What you should do: Once the line containing "The width and height of the screenshot is (1080, 693)." is found in the records below, return it and each following line exactly, up to and including the line containing "Given: Click magnifier", and nothing else.

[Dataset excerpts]
"""
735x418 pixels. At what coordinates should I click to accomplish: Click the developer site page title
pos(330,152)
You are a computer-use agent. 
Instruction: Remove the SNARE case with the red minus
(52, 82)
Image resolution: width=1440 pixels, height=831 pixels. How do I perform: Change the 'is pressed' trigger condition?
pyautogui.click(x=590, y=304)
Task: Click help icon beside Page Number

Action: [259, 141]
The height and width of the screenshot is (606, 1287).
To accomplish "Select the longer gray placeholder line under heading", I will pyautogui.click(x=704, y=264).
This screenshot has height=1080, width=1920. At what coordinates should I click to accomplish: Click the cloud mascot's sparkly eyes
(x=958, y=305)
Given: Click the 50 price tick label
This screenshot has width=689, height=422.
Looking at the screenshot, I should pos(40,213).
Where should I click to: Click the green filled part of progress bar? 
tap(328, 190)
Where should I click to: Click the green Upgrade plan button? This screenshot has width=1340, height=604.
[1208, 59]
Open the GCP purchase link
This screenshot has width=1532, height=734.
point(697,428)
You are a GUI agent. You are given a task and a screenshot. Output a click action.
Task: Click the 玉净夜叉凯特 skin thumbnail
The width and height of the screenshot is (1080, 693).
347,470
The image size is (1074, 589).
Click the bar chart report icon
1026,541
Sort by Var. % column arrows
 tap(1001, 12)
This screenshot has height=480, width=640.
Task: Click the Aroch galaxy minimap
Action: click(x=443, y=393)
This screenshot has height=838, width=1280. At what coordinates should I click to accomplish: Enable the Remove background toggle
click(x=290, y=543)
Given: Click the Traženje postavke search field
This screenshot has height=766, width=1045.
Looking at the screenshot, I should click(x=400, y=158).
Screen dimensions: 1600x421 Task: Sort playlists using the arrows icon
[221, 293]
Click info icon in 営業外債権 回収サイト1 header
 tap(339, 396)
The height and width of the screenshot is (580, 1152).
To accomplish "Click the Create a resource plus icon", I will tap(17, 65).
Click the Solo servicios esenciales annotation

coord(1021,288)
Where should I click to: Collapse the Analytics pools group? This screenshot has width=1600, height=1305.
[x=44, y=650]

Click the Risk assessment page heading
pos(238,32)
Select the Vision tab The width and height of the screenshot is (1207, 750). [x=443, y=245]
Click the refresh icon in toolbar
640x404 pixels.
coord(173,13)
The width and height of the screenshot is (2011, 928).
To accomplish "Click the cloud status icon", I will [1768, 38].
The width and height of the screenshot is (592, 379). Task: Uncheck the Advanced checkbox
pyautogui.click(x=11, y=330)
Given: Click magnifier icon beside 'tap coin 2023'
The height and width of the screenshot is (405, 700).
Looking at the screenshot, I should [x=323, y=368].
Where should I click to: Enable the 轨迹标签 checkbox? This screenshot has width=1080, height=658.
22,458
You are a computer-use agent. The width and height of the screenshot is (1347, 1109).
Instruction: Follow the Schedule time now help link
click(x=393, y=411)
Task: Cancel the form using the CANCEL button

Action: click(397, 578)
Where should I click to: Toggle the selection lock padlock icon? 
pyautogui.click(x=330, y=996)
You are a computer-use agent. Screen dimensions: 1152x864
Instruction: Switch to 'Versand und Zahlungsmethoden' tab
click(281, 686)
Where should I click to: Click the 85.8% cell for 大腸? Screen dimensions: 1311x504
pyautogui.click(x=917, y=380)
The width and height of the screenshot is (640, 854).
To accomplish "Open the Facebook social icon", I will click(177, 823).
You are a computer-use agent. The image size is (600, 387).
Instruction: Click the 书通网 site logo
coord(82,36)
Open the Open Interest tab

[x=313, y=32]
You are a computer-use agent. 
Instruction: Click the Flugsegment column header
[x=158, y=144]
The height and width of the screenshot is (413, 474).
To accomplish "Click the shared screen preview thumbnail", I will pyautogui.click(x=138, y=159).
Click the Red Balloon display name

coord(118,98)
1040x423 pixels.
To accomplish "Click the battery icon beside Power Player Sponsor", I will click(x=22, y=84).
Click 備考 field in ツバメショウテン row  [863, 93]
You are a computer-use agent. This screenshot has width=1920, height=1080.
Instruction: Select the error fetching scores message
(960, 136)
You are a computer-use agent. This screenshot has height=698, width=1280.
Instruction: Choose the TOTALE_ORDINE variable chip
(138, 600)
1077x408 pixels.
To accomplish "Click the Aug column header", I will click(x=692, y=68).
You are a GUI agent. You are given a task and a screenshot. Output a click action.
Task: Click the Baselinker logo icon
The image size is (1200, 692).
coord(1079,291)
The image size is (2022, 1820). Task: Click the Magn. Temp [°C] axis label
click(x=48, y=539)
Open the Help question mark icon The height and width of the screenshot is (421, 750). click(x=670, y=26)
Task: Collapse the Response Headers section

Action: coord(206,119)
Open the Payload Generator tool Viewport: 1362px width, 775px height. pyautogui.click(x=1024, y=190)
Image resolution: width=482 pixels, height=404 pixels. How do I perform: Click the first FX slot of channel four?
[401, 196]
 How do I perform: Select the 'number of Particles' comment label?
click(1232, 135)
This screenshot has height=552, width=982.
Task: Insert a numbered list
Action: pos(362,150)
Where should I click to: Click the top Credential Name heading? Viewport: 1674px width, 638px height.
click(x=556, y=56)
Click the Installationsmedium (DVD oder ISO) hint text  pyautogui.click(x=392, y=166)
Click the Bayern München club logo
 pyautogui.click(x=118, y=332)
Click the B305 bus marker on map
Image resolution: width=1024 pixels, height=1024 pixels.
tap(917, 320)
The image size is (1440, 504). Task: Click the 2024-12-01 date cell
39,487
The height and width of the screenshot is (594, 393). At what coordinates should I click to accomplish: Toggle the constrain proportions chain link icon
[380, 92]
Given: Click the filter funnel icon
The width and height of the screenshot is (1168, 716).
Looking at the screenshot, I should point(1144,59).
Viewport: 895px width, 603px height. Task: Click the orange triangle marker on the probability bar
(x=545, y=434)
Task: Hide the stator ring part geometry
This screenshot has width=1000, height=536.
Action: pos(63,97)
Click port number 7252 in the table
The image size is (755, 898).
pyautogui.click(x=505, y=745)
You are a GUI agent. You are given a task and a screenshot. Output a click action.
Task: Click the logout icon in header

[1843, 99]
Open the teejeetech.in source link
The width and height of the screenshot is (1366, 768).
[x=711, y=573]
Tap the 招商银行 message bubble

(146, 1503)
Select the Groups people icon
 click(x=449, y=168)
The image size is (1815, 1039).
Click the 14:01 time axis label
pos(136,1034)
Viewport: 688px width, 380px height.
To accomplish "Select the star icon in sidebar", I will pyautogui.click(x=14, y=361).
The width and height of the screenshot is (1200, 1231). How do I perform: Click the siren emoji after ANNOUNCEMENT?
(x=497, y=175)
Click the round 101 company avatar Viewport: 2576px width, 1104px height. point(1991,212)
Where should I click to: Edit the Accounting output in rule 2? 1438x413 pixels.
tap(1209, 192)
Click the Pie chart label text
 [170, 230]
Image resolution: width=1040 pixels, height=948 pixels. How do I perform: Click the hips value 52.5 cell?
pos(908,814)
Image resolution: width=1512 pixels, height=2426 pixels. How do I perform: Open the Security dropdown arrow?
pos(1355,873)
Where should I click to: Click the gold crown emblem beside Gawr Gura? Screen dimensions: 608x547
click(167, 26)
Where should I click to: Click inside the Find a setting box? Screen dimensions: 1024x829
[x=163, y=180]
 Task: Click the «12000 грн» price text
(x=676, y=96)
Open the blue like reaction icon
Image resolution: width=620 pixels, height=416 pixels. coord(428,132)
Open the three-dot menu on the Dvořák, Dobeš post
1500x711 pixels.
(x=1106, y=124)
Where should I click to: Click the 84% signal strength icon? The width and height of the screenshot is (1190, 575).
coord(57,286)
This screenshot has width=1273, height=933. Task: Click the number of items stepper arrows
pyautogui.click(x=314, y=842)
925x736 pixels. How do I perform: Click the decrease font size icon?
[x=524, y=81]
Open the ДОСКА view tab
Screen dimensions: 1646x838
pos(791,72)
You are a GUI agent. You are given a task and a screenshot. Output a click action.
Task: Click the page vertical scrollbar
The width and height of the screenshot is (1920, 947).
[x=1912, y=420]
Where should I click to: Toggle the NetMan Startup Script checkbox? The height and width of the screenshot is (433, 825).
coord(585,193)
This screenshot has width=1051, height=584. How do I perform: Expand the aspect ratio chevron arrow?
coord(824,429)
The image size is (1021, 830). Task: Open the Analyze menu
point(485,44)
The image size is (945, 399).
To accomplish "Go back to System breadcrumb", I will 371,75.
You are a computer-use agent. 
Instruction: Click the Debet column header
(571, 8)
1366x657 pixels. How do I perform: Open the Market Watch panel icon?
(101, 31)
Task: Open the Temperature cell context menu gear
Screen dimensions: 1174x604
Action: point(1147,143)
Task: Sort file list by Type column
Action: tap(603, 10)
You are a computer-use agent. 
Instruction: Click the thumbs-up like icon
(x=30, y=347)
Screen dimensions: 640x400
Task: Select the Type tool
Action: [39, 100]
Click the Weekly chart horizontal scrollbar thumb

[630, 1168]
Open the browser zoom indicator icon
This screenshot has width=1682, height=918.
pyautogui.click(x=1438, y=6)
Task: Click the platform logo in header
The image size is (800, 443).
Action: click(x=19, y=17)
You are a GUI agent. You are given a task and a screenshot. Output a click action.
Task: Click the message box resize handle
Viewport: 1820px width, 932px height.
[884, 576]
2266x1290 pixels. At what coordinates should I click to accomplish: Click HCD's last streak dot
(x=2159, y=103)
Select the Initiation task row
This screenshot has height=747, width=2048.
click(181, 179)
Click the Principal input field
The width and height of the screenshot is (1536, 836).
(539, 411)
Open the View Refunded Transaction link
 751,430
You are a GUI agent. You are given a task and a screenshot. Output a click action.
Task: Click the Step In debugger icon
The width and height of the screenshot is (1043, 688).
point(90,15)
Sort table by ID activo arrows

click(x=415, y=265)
"""
Solution to this exercise:
The width and height of the screenshot is (1080, 693).
347,470
The image size is (1074, 589).
Click the bar chart report icon
1026,541
Sort by Var. % column arrows
 tap(1001, 12)
This screenshot has height=480, width=640.
Task: Click the Aroch galaxy minimap
Action: click(x=443, y=393)
This screenshot has height=838, width=1280. At what coordinates should I click to accomplish: Enable the Remove background toggle
click(x=290, y=543)
Given: Click the Traženje postavke search field
This screenshot has height=766, width=1045.
Looking at the screenshot, I should click(x=400, y=158).
Screen dimensions: 1600x421 Task: Sort playlists using the arrows icon
[221, 293]
Click info icon in 営業外債権 回収サイト1 header
 tap(339, 396)
The height and width of the screenshot is (580, 1152).
To accomplish "Click the Create a resource plus icon", I will tap(17, 65).
Click the Solo servicios esenciales annotation

coord(1021,288)
Where should I click to: Collapse the Analytics pools group? This screenshot has width=1600, height=1305.
[x=44, y=650]

Click the Risk assessment page heading
pos(238,32)
Select the Vision tab The width and height of the screenshot is (1207, 750). [x=443, y=245]
Click the refresh icon in toolbar
640x404 pixels.
coord(173,13)
The width and height of the screenshot is (2011, 928).
To accomplish "Click the cloud status icon", I will [1768, 38].
The width and height of the screenshot is (592, 379). Task: Uncheck the Advanced checkbox
pyautogui.click(x=11, y=330)
Given: Click magnifier icon beside 'tap coin 2023'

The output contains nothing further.